Time Goals vs. Word Goals: What If You Don't Have to Choose?
You've tried the 15-minute morning sessions. You've committed to 500 words a day. Yet somehow, your writing habit is not giving you the results you want.
Imagine trying to bake bread by using a measuring scale or a timer. Without a scale, you'll end up getting your hydration levels wrong. No timer means inconsistent proving. Using both tools yields the most reliable results.
After experimenting with several strategies and analyzing my writing habits over the past year, I've found what works best for me, to get the results I want. In this article, I will go over the two most common methods for tracking progress, measuring time, and word count. Then I'll explain why I think the best strategy is to use a combination of both.
I will work for X minutes each day.
The strength of this strategy is in its simplicity. Daily writing struggles? Start here. The problem with time-based tracking is it leaves too much room for futzing around and procrastinating. We are writers after all, and writers are experts at finding creative ways to procrastinate, if nothing else.
The definition of what qualifies as writing is abstract and resists a specific definition. Is reading yesterday's work considered part of writing? What if I'm thinking about my story as I'm walking? Spending two hours talking to Claude about my magic system? (Ok, this last one doesn't count, but it's a super fun way to avoid writing.) You could say that only writing in a word doc counts toward the goal. But when are you supposed to do your research if not during the time you designate for writing?
In my experience, it's too easy to fill up the time without being goal oriented. Our brains will take the path of least resistance. The act of writing is uncomfortable. It requires staying within our thoughts, challenging our assumptions, and working through problems. If given the option to do something easier, like listen to a podcast, or do research, our brains will choose that instead.

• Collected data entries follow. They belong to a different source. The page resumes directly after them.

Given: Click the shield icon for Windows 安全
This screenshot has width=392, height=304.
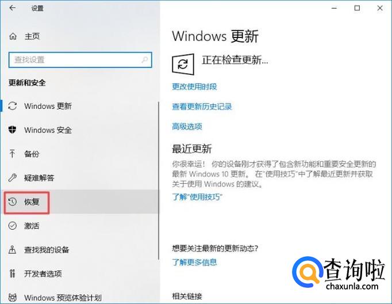Looking at the screenshot, I should coord(12,130).
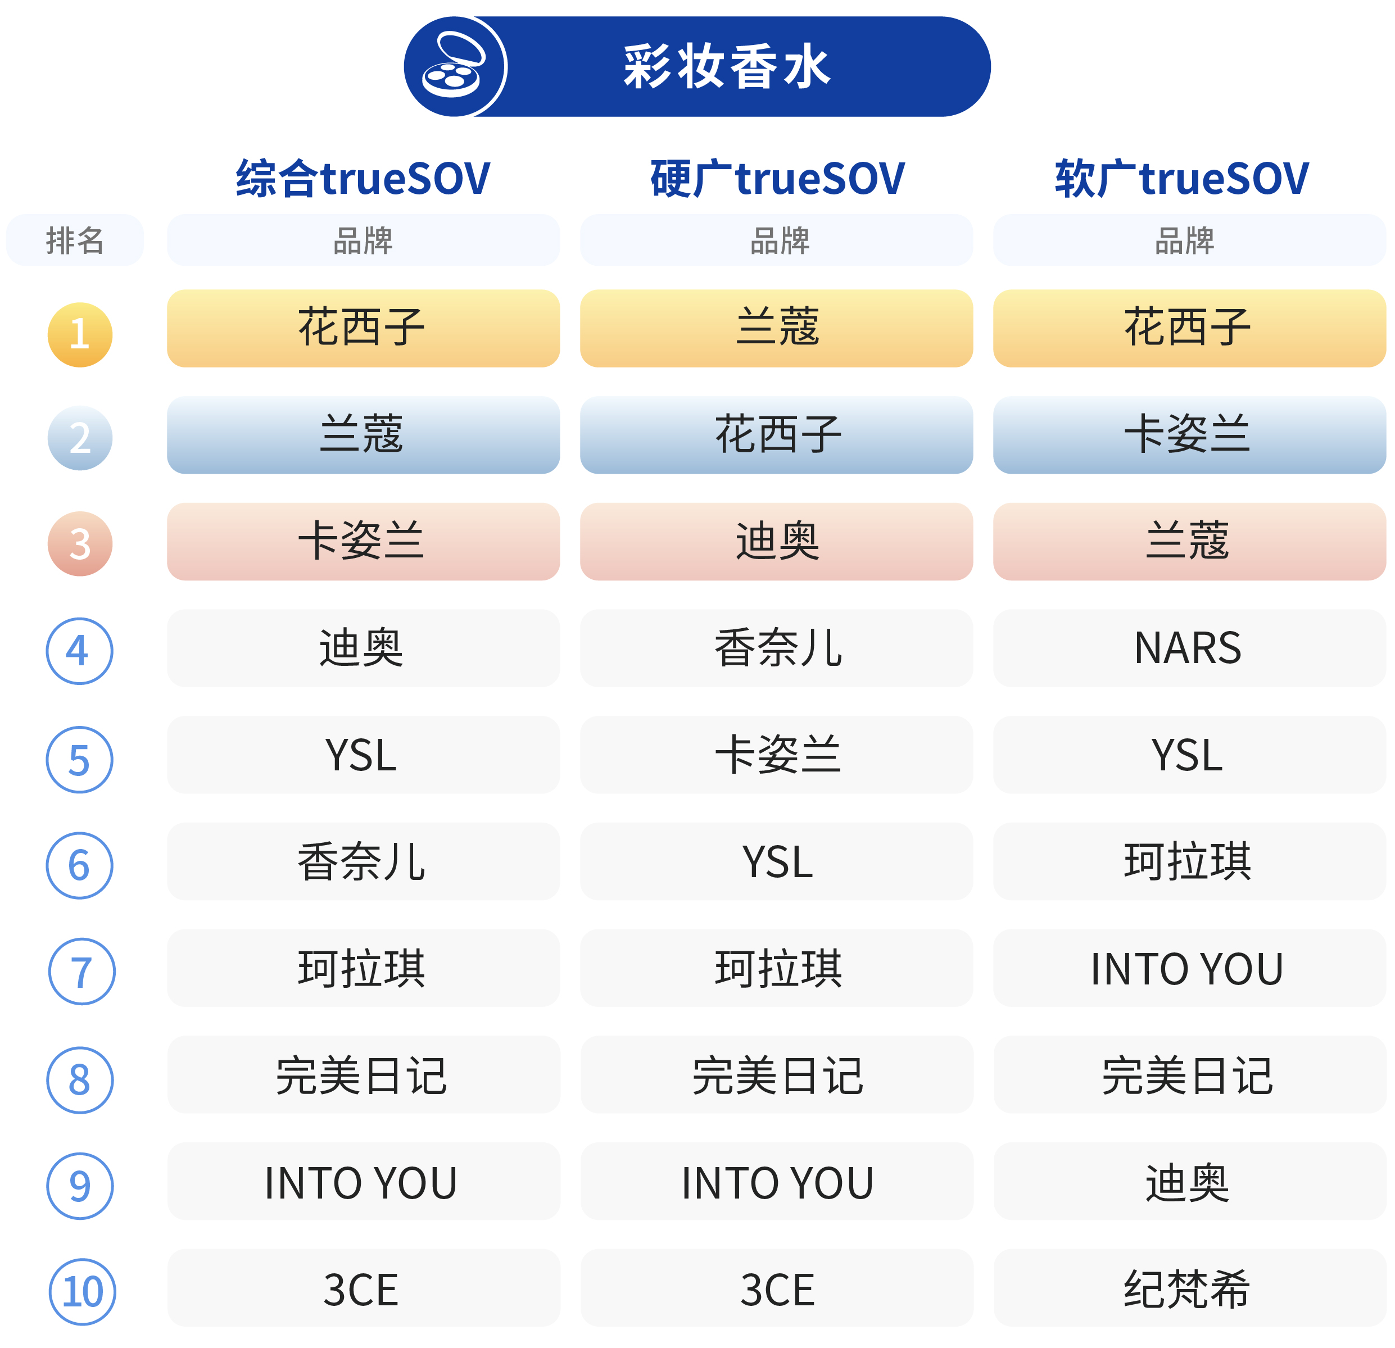Click 纪梵希 in the 软广trueSOV column
Image resolution: width=1395 pixels, height=1348 pixels.
1189,1288
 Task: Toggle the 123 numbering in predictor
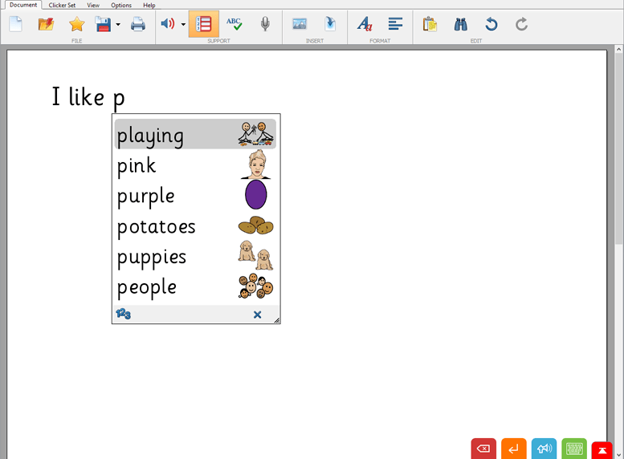click(x=123, y=314)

I will write X words each day.
The online writing community is maybe too obsessed with word count. I will lay much of the blame at the feet of NaNoWriMo. The online community that encourages people to write 50,000 words in November. If you read the forum posts during NaNoWriMo, you'll witness what I can only describe as binge writing. People will produce over ten thousand words in a single session in order to "catch up." But what is the quality of those words? Spoiler alert: not great.
If you write 300 words a day, you'll eventually have a novel, even a lot of them. This is how Graham Greene wrote his novels. It's a powerful realization that incremental daily gains accumulate into a substantial body of work.

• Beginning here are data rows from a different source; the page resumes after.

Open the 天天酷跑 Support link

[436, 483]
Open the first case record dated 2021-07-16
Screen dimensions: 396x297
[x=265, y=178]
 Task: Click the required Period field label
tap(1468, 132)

Yet, when it becomes a single-minded goal, it's hard to make progress. Because writing is rewriting. Revision is a huge part of the process. When you're revising, you'll cut more words than you're taking out. Even if you exclude deletions, you won't be adding many words during revision. A system which disincentives revision can be harmful when revision is the most important part of the process.

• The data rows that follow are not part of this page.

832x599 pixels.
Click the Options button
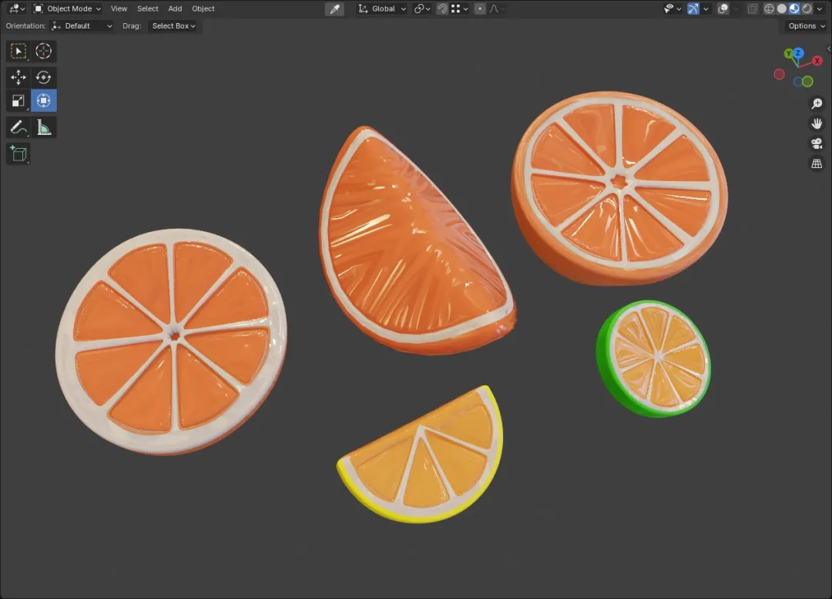[807, 26]
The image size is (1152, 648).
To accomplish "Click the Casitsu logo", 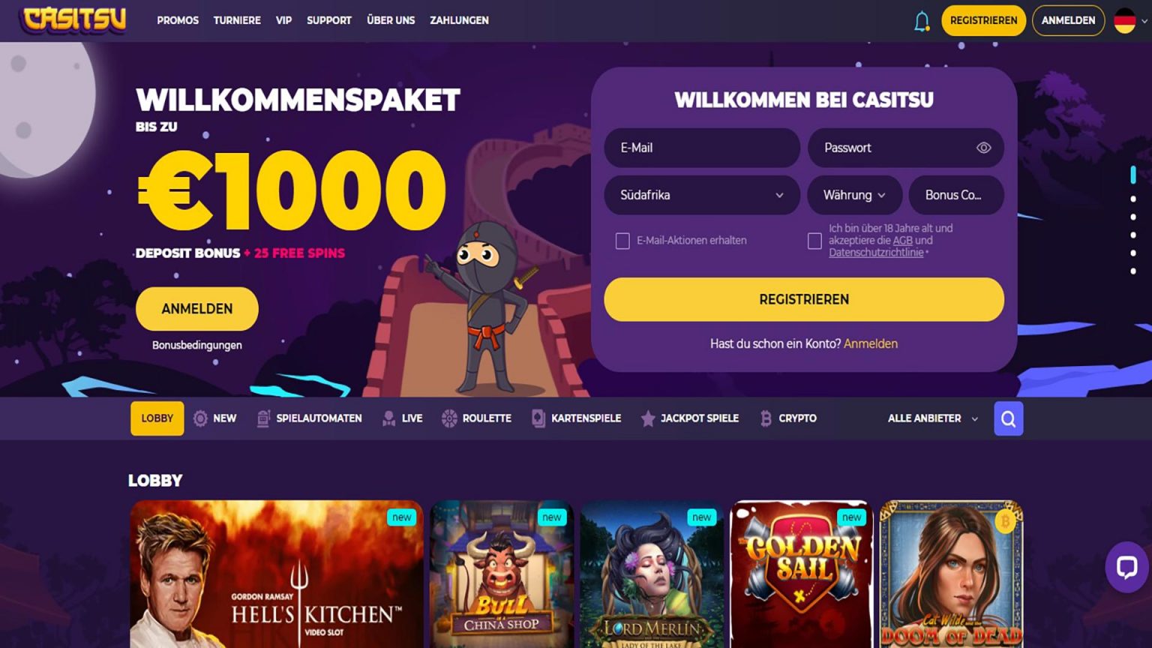I will pos(75,20).
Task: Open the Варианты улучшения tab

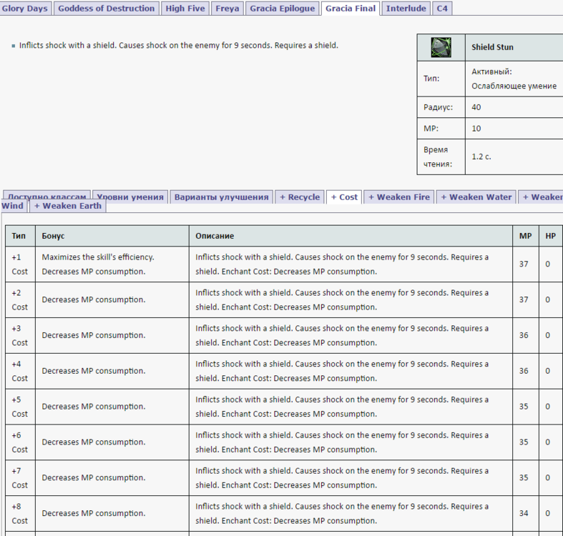Action: pyautogui.click(x=221, y=197)
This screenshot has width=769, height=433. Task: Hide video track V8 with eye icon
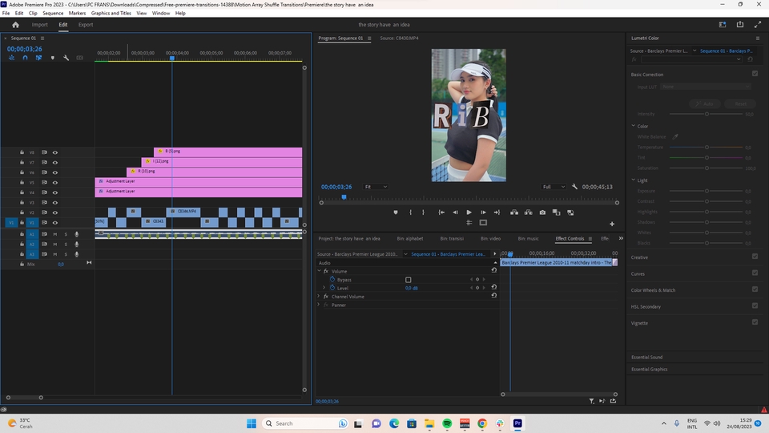(x=55, y=152)
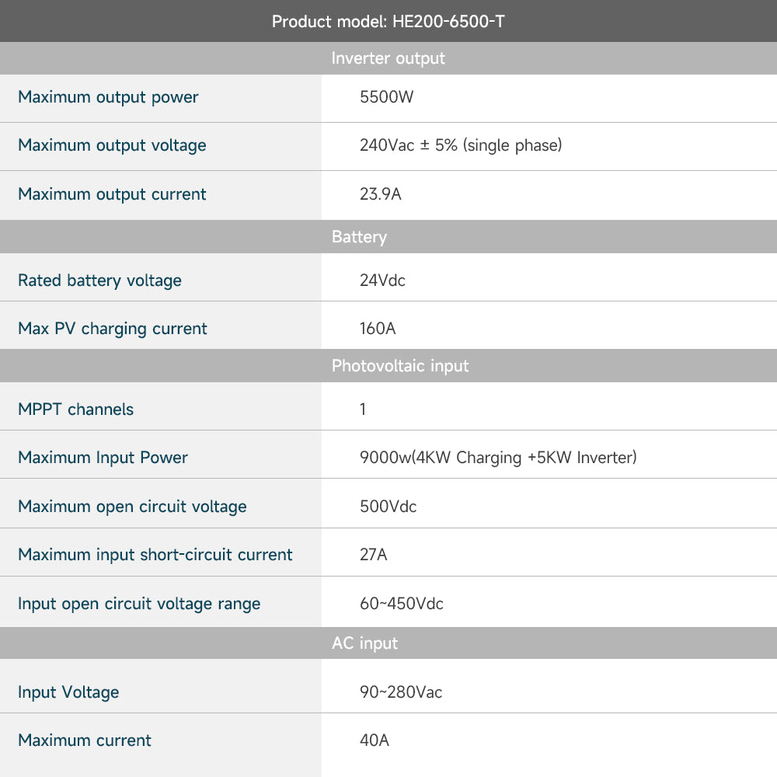Select the 5500W value
The image size is (777, 777).
pos(379,97)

Time Block Planning + Daily Word Count = Win
The solution is to merge both approaches. Time block planning is when you use a calendar to schedule periods during the day to work on specific tasks, focusing on one project per block. Assign each block a measurable outcome, for example, revise yesterday's chapter, or write one new chapter. The paradigm is daily output via directed effort at a specific time.
I used to spend writing sessions oscillating between different tasks (journaling, blogging, working on my novel) but the context switching was killing my momentum. Context switching is a sneaky form of procrastination. My stupid anime brain is always seeking novel simulation, afraid of being bored. The longer you can stay focused on the same project, the more progress you'll make.
Unlike time based tracking, the goal is not to maximize time spent on the task. An interesting side effect is you're not incentivized to work longer than you planned, since the total time is not the thing being tracked, it's the output. Time block planners don't wait for inspiration. If they reach the end of a session with more to say, they outline the next session and stop, anyway.
The measurable output part is to keep yourself honest. As covered before, without accumulating small gains, it's difficult to make progress. Each session should produce some kind of artifact you can measure.
My tracking system is super basic. I use Google calendar to block time on my calendar, usually in 90 minute chunks, but do however long you can for a day. If you can do it at the same time each day it's more likely to be habit forming. Then I track how many words I wrote inside of a spreadsheet.
In the spreadsheet I have the columns:
Location
Start Time
Duration
How many words I wrote
I review the spreadsheet to analyze when I'm most effective and which days of the week I stick to. My current process is to start by adding new words. Then after hitting my target, I'll revise what I've written the previous day.
By the way, this can work for any kind of output. For Substack posts, the output could be a post rather than a word count. Since posts are variable in word count based on the topic. With time-based tracking, I used Rize.io, but it felt too cumbersome.
It bears repeating, there is no "right" way to work. What works best is what works for you. Some days will feel easy, while others will feel much harder. Consistent daily progress matters most. Be patient and kind with yourself, try things out.